Then MS told us, and I wish I could remember how the subject arose in conversation, that she carries two small stones with her, one of red jasper and the other black obsidian, in her bra.

"In your bra?" D asked.

"Yes, in my bra. Shall I get them out?"

Well, the consensus to this was obviously a resounding 'yes', so she fished out two smallish stones, about the size of quail's eggs, one dusky pink and the other shiny black.

"How do those help you?" asked R.

I must have lost consciousness briefly at that point because I have no idea what the answer was. Perhaps my brain yelling "Run away, now!" drowned it out.

"It's like crystals," said someone else.

"Oh crystals, yes," said R. "I've heard of that. They're really good. I believe in them,"

"Well, it's like that. And feathers," said MS.

"Feathers?"

"Yes," continued MS, "seeing a white feather means that someone who has died is looking out for you. Whenever I'm having a bad time and I think of my brother, I always see a white feather. I've got one on the picture in my room."

"And seeing a robin. That's supposed to be someone who's died," chimed in R.

"There's a robin at my house keeps crapping on my car," said D.

"Well, who's died that has something against you?" asked MS.

"Nobody I can think of has died recently," said D.

"It doesn't have to be recent, could be any time. Who's dead and would have wanted to piss you off?"

"Ooh, can't think of anyone!"

At this point I felt I'd sat there long enough to be able to make a decent exit, so I left them to their bra stones, crystals, feathers and robins. Makes a change from hearing about the latest TV reality show, I suppose.


Wednesday 14 October 2020

Brain strain #2 - Mr MXF

Dog at the bottom of my stairs
A calming picture of Ozzy at the bottom of my stairs, September 2019
When I've mentioned that I'm doing some work for Mr MXF, it's not surprising that people have asked what it is that I'm doing. They have had to make do with very scanty information up to now, including the phrase "it's complicated." Well, I'm going to put that right, here and now.

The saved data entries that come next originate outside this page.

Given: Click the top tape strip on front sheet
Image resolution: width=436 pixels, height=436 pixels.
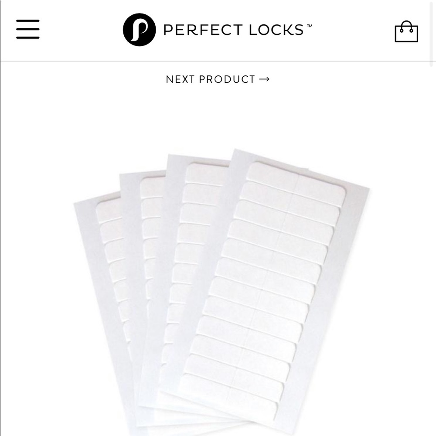Looking at the screenshot, I should pos(295,181).
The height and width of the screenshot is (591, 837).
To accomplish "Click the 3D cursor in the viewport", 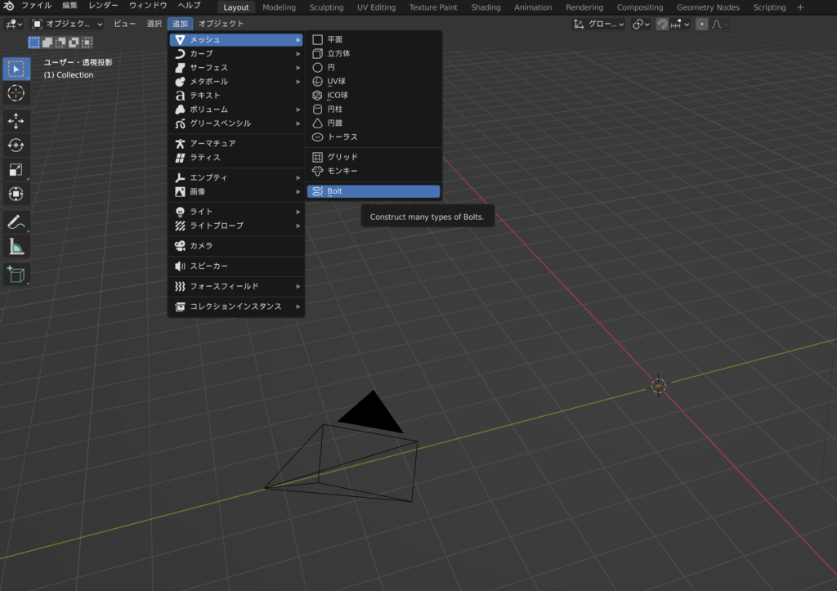I will (659, 386).
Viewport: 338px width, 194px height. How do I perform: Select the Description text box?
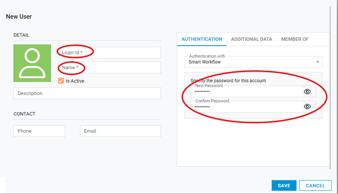point(87,93)
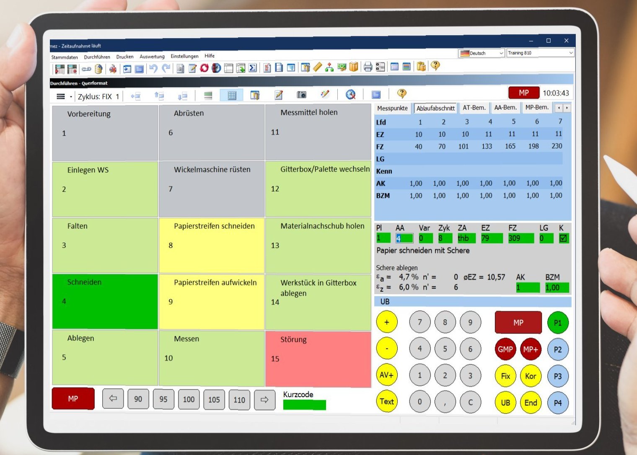Open the hamburger list dropdown before Zyklus
The height and width of the screenshot is (455, 637).
64,97
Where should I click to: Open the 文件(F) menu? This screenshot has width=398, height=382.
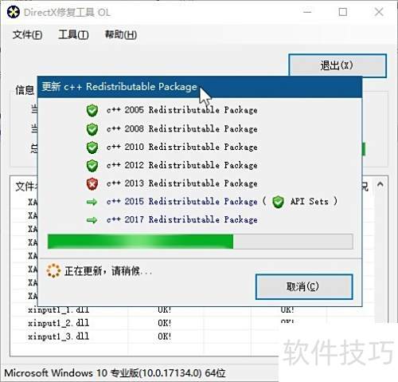coord(27,34)
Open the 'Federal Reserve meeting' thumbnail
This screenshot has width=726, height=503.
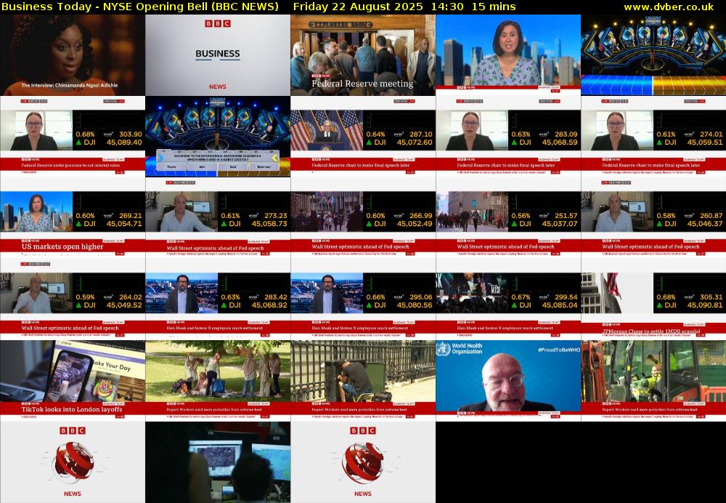coord(363,55)
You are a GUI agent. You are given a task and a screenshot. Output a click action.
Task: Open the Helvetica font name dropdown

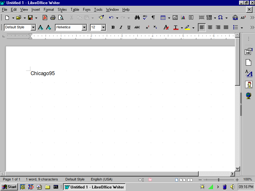(x=85, y=27)
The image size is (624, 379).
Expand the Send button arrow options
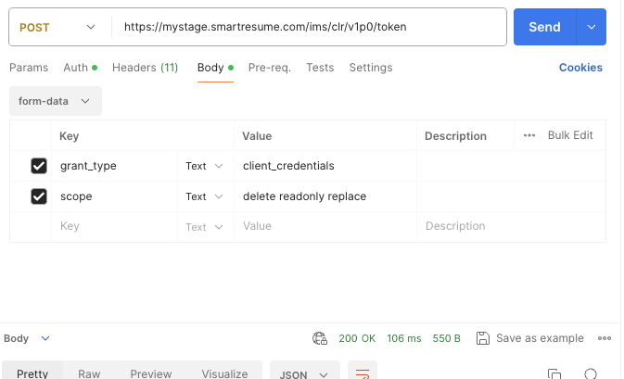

So, let me see. It's complicated.

Mr MXF did the same engineering degree as me 35 years ago, and he must have enjoyed it more than I did, and understood quite a lot more than I did, because unlike me he then went on to apply what he had learned to the world of the electronics and technology standards that sit behind our broadcast services. Back then it was the BBC. Nowadays it's Netflix, Amazon, Disney, Fox, YouTube, IMAX, TV, and the little screen on the back of the plane seat in front of you.

MXF stands for Material eXchange Format, and it is one of those technology standards. From what I understand, Mr MXF had quite a key role in creating the standard, and I think it's quite an important standard, and now I'm guessing that it would be a good thing if all these different media and film people told their technologists to use the standard. 

The standard relates to the fact that broadcast media, let's just say movies to make things a bit simpler, are predominantly distributed in digital format. Their destination is the cinema, or your television, or your desktop, laptop or tablet computer, or your smartphone, or the little screen on the back of the plane seat in front of you. All of those different devices have to know how to deliver the digital information contained in the film in a way that your device can display on its screen. So the same film content may need to be encoded in a different way for all of these platforms.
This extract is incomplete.